De-obfuscated Macro Lines — Figure 3: De-obfuscated macro lines

The de-obfuscated payload is copied into another cell of the sheet using the =FORMULA function, leveraging relative/offset–based addressing.

Eventually, an ON.TIME(NOW(), {payload_address}) statement is used to pass the control flow of the macro to the first line of the de-obfuscated payload, causing the execution to proceed, line by line, through the de-obfuscated macro.

The decoded payload is grouped into the following three code blocks.

An execution environment check (Figure 4) that detects sandboxing environments, single-stepping, and, based on the machine type (32 or 64-bit architecture), passes control to either of the following code blocks

A second–stage payload downloader for a 32-bit machine

A second–stage payload downloader for a 64-bit machine

Apart from the techniques described in the previous blog, the following new techniques have been added to the execution environment check:

A check for the non-default VBAWarnings registry key is used to detect the sandbox environment.
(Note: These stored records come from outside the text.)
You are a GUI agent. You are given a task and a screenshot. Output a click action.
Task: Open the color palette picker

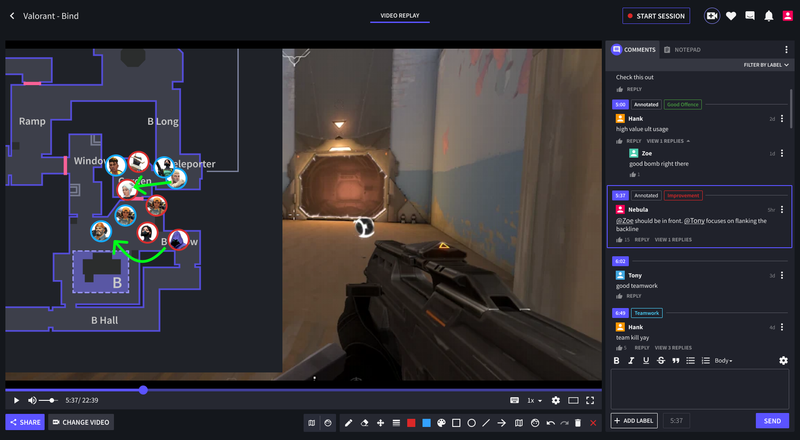pos(441,423)
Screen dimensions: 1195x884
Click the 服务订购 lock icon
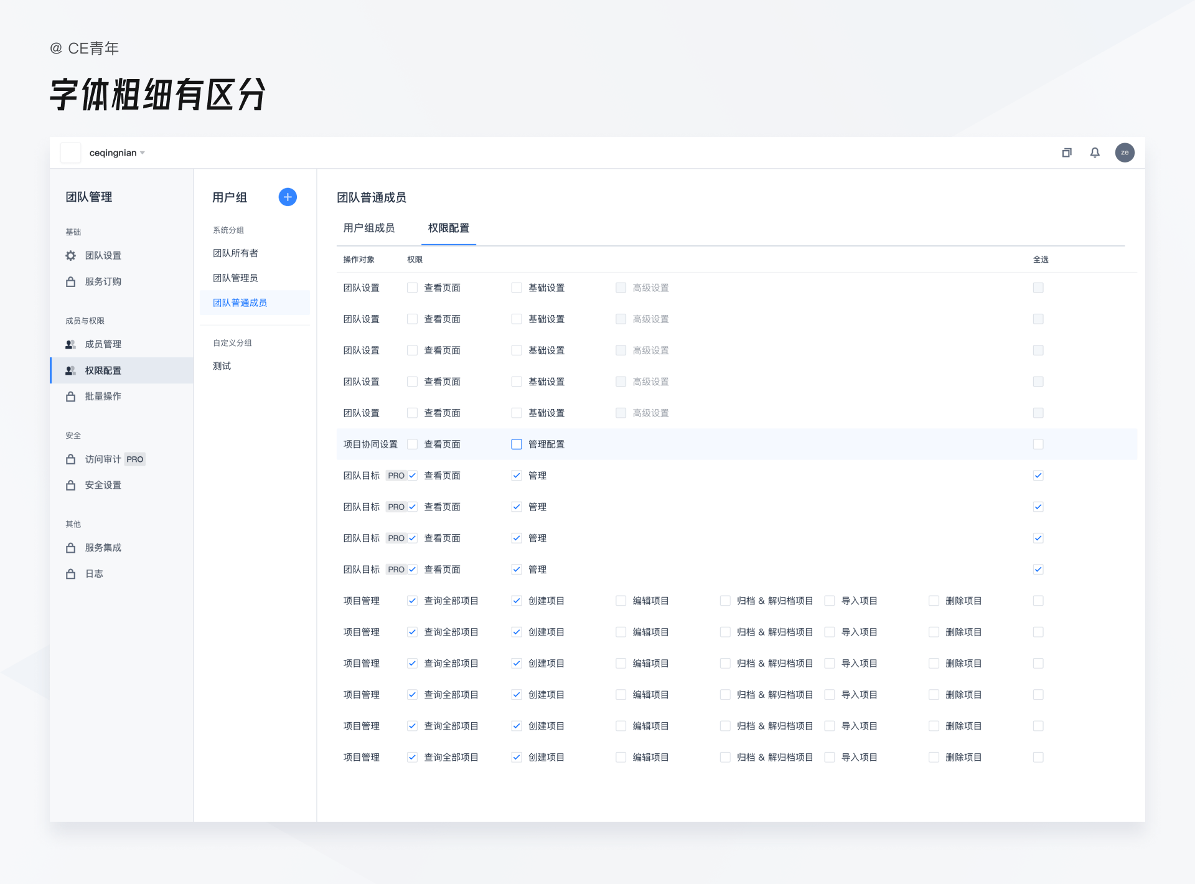pyautogui.click(x=72, y=280)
In order to add this evasion technique, the payload does not use reg.exe to read the policy settings from the registry. Instead, it creates a script file to read the registry key, which stores the policy settings to warn users when Visual Basic for Applications (VBA) macros are present in the Excel document. The script file is created by the macro and then invoked using explorer.exe. This is done to evade behavioral detection engines, since executing reg.exe from a document is considered suspicious compared to invoking explorer.exe.
The formula IF(NUMBER(SEARCH(“32”,GET.WORKSPACE(1)) is used to check the architecture of the execution environment, and, based on the architecture, to determine which code will be used to download the second–stage payload. These two downloaders are associated with the identified architecture (32–bit or 64–bit), making the attack more reliable, as earlier samples were not able to execute due to environment mismatch.

Execution Environment Checks — Figure 4: The de-obfuscated payload: execution environment checks

The two architecture-specific downloaders use different techniques to download and execute their second-stage payloads.
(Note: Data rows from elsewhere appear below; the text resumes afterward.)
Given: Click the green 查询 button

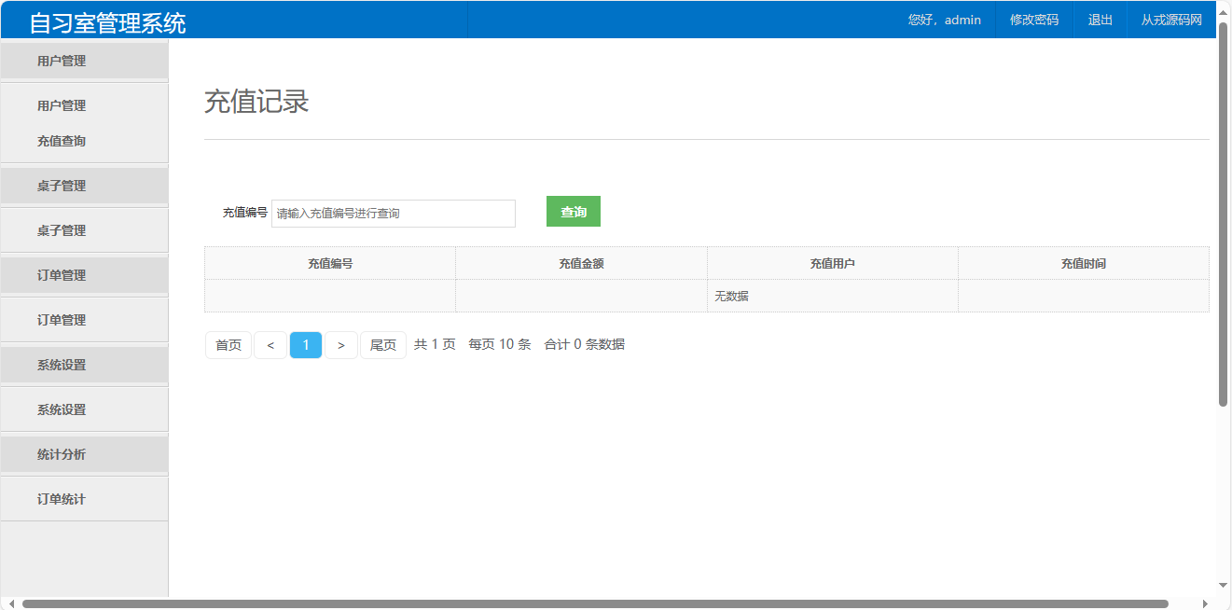Looking at the screenshot, I should click(573, 212).
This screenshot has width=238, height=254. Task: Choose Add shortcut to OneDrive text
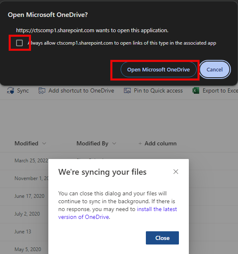81,90
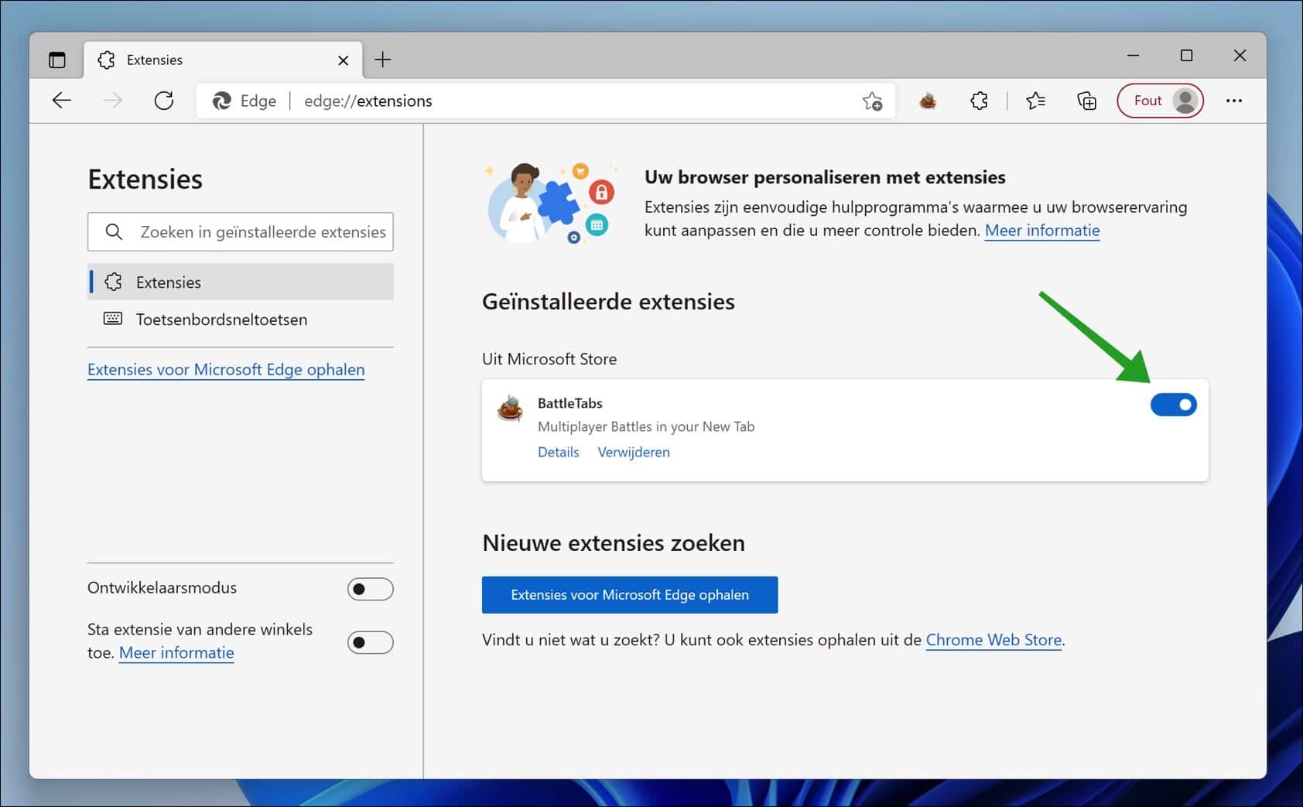The height and width of the screenshot is (807, 1303).
Task: Add this page to favorites
Action: (872, 101)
On a 32–bit machine, the sample downloads and executes the second-stage payload using the technique described in the previous blog, i.e., the sample uses URLDowloadToFileA from Urlmon to download a DLL, and then executes the downloaded DLL using rundll32.exe.

On a 64-bit machine, rather than directly invoking URLDowloadToFileA from Urlmon, the payload uses a stealthier technique to download and load the second–stage payload (see Figure 5). The macro creates two VBS script files; the first script downloads the DLL, and the next script executes the downloaded DLL.
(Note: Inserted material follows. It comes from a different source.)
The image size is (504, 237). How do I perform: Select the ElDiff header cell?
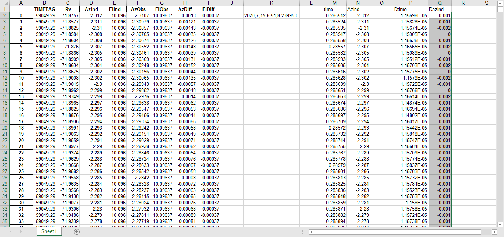pos(208,10)
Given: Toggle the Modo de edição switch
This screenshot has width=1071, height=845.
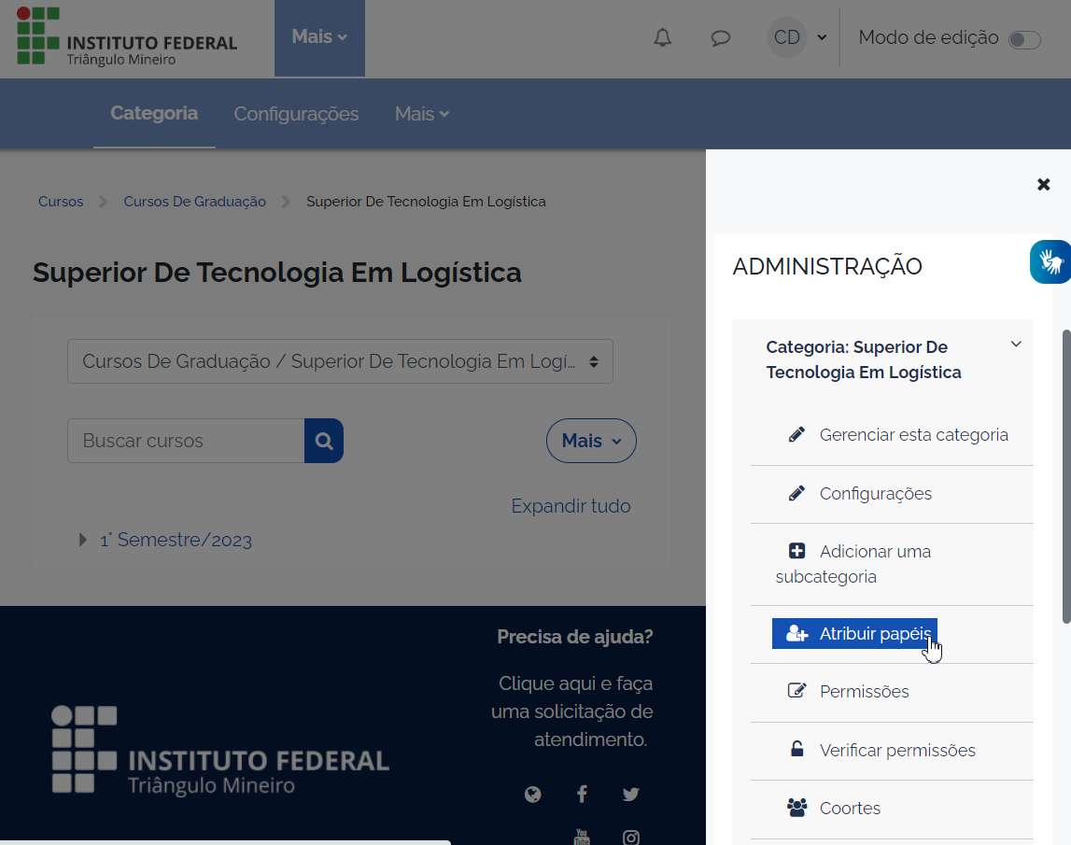Looking at the screenshot, I should click(x=1024, y=39).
More precisely, the download script performs the following actions:

Creates a ServerXMLhttp object with a GET request object to download the 2nd stage payload from one of the download URLs stored in the payload (the script tries these URLs in succession)

Uses “Mozilla/4.0 (compatible; MSIE 6.0; Windows NT 5.0)” as the user agent string, to make the request stealthier

In case of success (response code 200), the script creates an ADODB stream object to dump the response message body into a file

De-obfuscated Payload — Figure 5: The de-obfuscated payload: second-stage downloader for 64-bit machine

Then, the execution script uses rundll32.exe to execute the downloaded DLL. Note that the VBS script is executed using explorer.exe; as a result, rundll32.exe appears to be invoked by explorer.exe, which makes the attack less suspicious.

Variation

Instead of using the “IF” condition on the return value of the macro function—which provides the characteristic of the execution environment to determine the execution flow—these samples use the return value from the macro functions to create the payload. These return values are used to generate ASCII characters, which are then concatenated to generate the payload (see Figure 6). Finally, control is transferred to the payload for execution.

Checks to Detect Sandbox and Debugging — Figure 6: Environment checks to detect sandbox and debugging

As the sandboxing environment will have different characteristics, the macro function will return a different value. This will result in an invalid payload, and, eventually, the execution terminates when control is transferred to the invalid payload.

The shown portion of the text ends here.